[Stored items]
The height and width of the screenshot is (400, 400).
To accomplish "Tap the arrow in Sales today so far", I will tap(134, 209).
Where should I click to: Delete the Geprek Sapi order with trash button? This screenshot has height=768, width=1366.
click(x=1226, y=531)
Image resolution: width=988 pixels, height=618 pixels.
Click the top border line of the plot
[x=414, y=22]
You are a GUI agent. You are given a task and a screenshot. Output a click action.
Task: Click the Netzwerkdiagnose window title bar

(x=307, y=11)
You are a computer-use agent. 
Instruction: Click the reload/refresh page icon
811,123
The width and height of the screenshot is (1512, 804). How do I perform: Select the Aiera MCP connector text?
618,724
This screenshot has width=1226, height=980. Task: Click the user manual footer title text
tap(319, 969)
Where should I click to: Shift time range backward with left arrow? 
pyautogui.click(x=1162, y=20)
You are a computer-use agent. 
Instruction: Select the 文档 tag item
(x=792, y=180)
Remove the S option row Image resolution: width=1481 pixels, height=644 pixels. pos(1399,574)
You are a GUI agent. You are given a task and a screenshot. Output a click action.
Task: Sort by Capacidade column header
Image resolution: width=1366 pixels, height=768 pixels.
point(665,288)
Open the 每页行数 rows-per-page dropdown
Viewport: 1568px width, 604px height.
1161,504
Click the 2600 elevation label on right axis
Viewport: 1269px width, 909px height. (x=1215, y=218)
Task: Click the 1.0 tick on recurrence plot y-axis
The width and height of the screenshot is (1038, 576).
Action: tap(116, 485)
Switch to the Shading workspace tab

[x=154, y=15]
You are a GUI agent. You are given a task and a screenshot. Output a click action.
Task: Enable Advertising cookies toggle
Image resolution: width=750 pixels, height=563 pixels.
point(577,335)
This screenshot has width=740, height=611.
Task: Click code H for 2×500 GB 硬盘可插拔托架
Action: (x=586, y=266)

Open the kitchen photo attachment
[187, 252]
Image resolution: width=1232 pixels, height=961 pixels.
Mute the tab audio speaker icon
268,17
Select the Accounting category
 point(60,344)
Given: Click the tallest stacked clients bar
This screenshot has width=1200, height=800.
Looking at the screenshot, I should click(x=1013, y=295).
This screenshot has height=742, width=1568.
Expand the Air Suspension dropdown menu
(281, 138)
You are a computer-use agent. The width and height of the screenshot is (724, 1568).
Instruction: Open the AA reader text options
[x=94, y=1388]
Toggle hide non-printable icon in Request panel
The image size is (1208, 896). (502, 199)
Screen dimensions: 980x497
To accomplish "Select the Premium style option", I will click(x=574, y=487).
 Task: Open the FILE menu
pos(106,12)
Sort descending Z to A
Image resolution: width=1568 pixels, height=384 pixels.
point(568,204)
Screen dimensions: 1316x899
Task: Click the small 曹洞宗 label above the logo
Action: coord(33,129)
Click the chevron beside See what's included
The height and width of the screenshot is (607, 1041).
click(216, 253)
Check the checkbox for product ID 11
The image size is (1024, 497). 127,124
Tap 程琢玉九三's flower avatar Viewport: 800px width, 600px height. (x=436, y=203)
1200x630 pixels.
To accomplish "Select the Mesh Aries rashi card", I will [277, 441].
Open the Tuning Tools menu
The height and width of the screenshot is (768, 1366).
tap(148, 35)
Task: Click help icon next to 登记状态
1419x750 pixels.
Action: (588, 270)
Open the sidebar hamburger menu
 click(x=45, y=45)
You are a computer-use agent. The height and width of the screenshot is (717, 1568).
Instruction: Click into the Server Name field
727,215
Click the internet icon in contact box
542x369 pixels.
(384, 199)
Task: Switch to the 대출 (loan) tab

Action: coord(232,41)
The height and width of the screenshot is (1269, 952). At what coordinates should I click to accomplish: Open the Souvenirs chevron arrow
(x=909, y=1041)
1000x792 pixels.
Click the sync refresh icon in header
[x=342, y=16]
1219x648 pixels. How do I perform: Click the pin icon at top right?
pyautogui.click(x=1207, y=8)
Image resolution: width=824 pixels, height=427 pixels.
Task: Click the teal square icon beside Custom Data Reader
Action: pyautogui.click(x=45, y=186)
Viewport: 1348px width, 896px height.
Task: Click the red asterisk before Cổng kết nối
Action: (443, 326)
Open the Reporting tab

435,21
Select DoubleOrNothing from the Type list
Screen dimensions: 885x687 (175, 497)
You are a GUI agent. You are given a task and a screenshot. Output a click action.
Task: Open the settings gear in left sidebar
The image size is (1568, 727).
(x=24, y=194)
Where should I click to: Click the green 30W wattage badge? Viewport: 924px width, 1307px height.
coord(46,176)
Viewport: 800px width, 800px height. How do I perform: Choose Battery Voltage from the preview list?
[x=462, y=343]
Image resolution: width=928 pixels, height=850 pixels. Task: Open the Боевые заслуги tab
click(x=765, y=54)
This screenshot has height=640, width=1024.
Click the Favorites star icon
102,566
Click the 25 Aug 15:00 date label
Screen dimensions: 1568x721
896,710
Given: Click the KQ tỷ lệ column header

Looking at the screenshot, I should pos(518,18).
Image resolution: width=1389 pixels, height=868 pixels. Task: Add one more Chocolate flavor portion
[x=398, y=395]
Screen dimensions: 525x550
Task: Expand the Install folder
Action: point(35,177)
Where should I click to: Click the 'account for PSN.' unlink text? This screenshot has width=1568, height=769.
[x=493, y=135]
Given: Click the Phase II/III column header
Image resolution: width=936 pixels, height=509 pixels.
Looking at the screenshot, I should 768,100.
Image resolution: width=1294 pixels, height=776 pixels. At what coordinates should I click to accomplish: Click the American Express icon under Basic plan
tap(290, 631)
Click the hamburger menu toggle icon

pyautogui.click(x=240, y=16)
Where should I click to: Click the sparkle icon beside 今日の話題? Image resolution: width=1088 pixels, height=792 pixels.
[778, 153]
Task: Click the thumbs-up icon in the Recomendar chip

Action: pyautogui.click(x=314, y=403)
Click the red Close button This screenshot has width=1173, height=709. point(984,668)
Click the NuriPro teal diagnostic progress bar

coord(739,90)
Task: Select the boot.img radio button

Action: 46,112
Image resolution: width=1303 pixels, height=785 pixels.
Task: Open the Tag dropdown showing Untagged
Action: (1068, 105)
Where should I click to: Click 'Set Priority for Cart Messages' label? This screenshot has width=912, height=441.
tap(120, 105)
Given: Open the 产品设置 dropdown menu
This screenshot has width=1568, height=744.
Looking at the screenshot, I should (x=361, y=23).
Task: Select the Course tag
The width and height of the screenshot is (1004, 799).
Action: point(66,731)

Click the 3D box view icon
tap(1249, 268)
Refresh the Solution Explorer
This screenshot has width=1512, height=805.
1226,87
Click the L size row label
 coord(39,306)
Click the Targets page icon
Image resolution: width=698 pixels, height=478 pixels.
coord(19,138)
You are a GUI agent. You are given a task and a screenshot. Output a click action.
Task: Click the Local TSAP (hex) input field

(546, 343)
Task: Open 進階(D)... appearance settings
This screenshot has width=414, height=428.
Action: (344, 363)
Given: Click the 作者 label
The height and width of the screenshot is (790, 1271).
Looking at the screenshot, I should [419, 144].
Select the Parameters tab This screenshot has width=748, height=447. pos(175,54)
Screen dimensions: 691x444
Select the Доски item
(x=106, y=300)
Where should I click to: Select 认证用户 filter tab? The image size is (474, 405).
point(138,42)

To do — In the entries above, find each line that includes the string "will" and copy it.

Output of the exercise —
To accomplish "Tap the arrow in Sales today so far", I will tap(134, 209).
To accomplish "Select the Premium style option", I will click(x=574, y=487).
To accomplish "Select the Mesh Aries rashi card", I will [277, 441].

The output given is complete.